Освальдо, занимавший нижнюю полку в нашем купе на «Северной звезде», оказался болтливым и суетливым перекупщиком, собиравшимся продать партию мяса в Росарио. Он хотел попасть туда на самолете, но компания решила, что это слишком дорого.

— Всего месяц назад вот этот самый поезд потерпел крушение. Погибло много людей, вагоны горели — просто ужас! — Он рывком раздвинул занавески и посмотрел в окно. — Надеюсь, с нами такого не случится. Меньше всего мне бы хотелось стать жертвой крушения поезда. Но все равно у меня очень нехорошее предчувствие.

Его болтовня нагоняла на меня такую тоску, что я поспешил удалиться в вагон-ресторан, где устроился за столиком с тукуманской газетой и бутылкой пива. Там была большая статья, певшая дифирамбы партиям правого толка, выигравшим выборы во Франции, и еще одна о похищениях людей в Италии. («Все наши террористы перебрались в Европу, — сообщил мне в Буэнос-Айресе один аргентинец с каким-то мстительным сочувствием. — Теперь вы тоже почувствуете, через что нам пришлось пройти»). Видимо, аргентинское правительство надеялось заработать политический капитал на мрачных новостях из-за границы.

— С вашего позволения, — с этими словами Освальдо плюхнулся за мой столик. Он прихватил с собой комикс. Это был испанский выпуск толщиной не меньше дюйма и назывался «Д’Артаньян» по имени отчаянного сорвиголовы, как рекомендовали его на обложке. Пожалуй, более чем незатейливое чтиво, даже для перекупщика мяса.

Я не отвечал ему, глядя в окно. Мы покинули Тукуман: сперва город, затем провинцию, и оказались в соседней провинции Сантьяго-де-Эстеро. В туманных сумерках плантации сахарного тростника и апельсиновые рощи казались густо-зелеными, как Ирландия летним вечером. Кое-где фермеры жгли костры, и в их свете можно было разглядеть ряды лачуг, в которых жили рубщики сахарного тростника, а в отдалении — крыши и башенки особняков владельцев плантаций и породистых лошадей, стоявших у коновязей. Затем ночная тьма сгустилась, и теперь ее тревожил лишь желтый отблеск фар нашего локомотива да свет из окон вагонов.

— Вот здесь все и случилось, — сказал Освальдо. Он отложил свой комикс. — Крушение поезда.

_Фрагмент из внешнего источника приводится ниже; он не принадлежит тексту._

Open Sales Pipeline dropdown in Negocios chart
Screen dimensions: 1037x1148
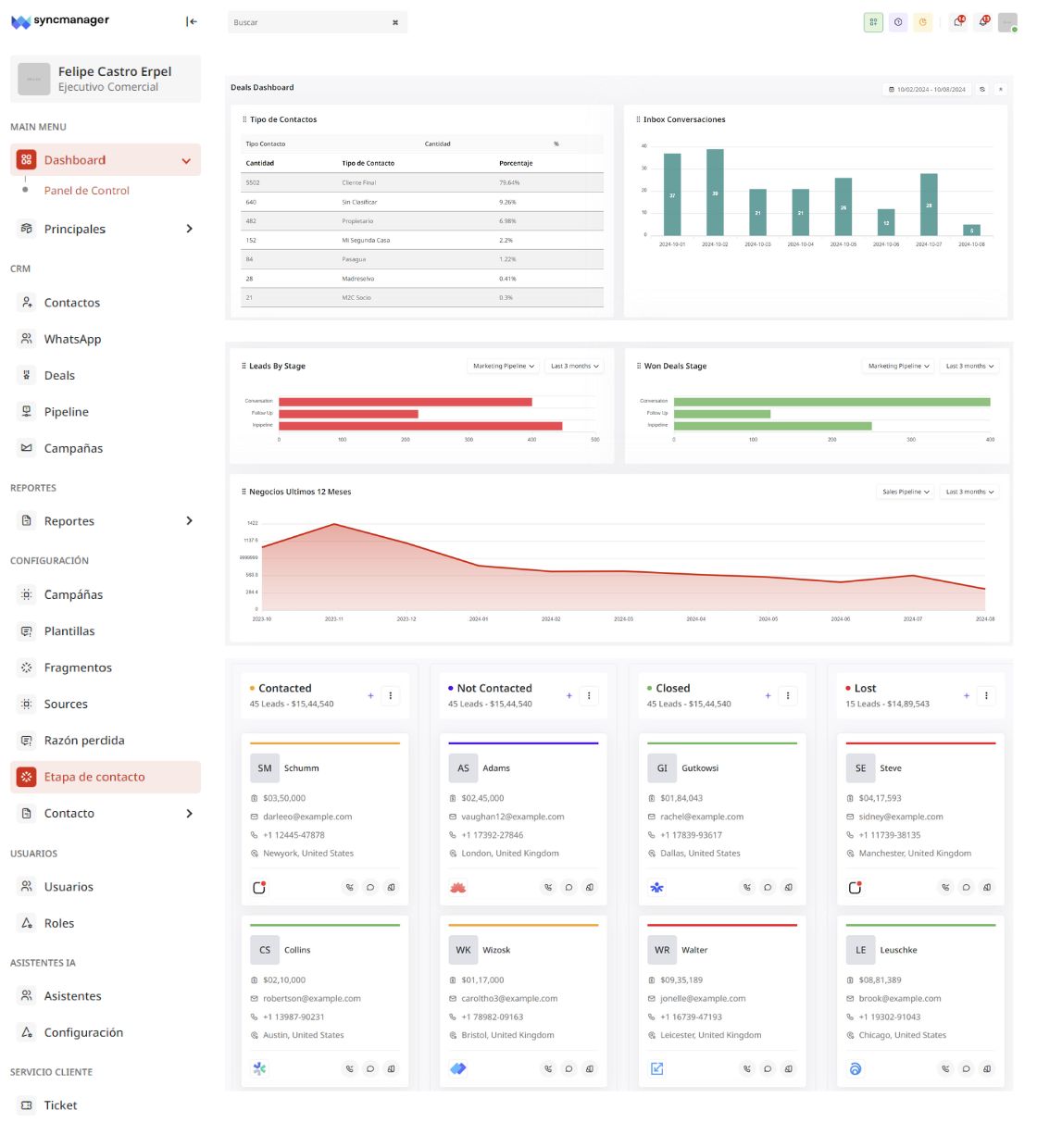pyautogui.click(x=906, y=492)
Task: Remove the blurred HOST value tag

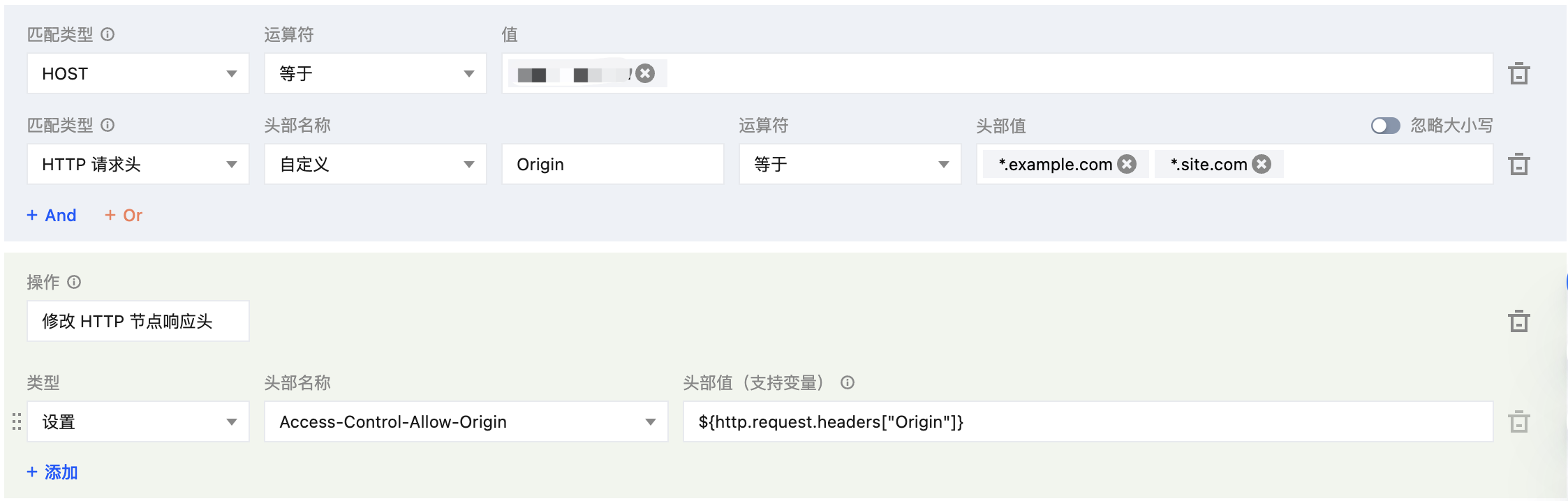Action: pos(646,73)

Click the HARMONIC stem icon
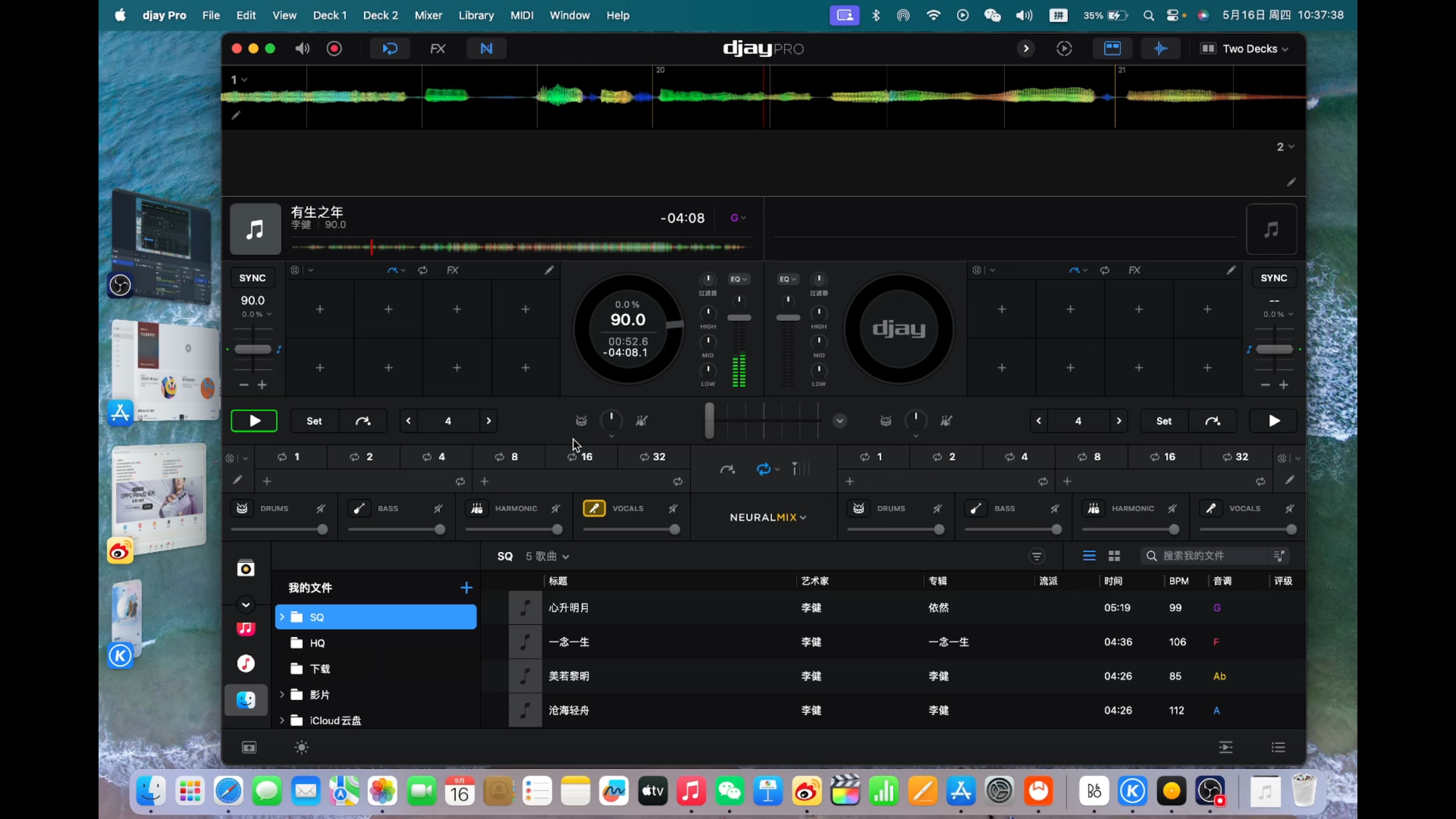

Он так вцепился в край стола, как будто ожидал, что в любой момент его скинет с кресла. Однако поезд безмятежно катил по просторам Аргентины, и на кухне громко распевал кто-то из поваров.

Обед подали в десять часов: четыре блюда, включая жирный стейк, не меньше чем на два доллара. Это был тот вид вагона-ресторана, где официанты и повара одеты более тщательно, чем их клиенты. И все столики были заняты: благодушное шумное сборище псевдоевропейцев. К нам с Освальдо подсели еще двое, и, выдержав приличествующую случаю паузу и выпив положенное число бокалов вина, один из них завел разговор о причине своей поездки в Буэнос-Айрес: у его отца недавно случился сердечный приступ.

Он говорил на невнятном аргентинском испанском, и каждое двойное «л» превращалось у него в русский звук «ша».

— Моему отцу восемьдесят пять лет, — вещал он, промокая губы кусочком хлеба. — И ни разу в жизни он ничем не болел. И курил не переставая, буквально ел эти свои сигареты. Всегда был здоров и силен, как бык. А тут мне звонят и говорят, что у него случился сердечный приступ. А я им отвечаю: этот человек никогда в жизни ничем не болел!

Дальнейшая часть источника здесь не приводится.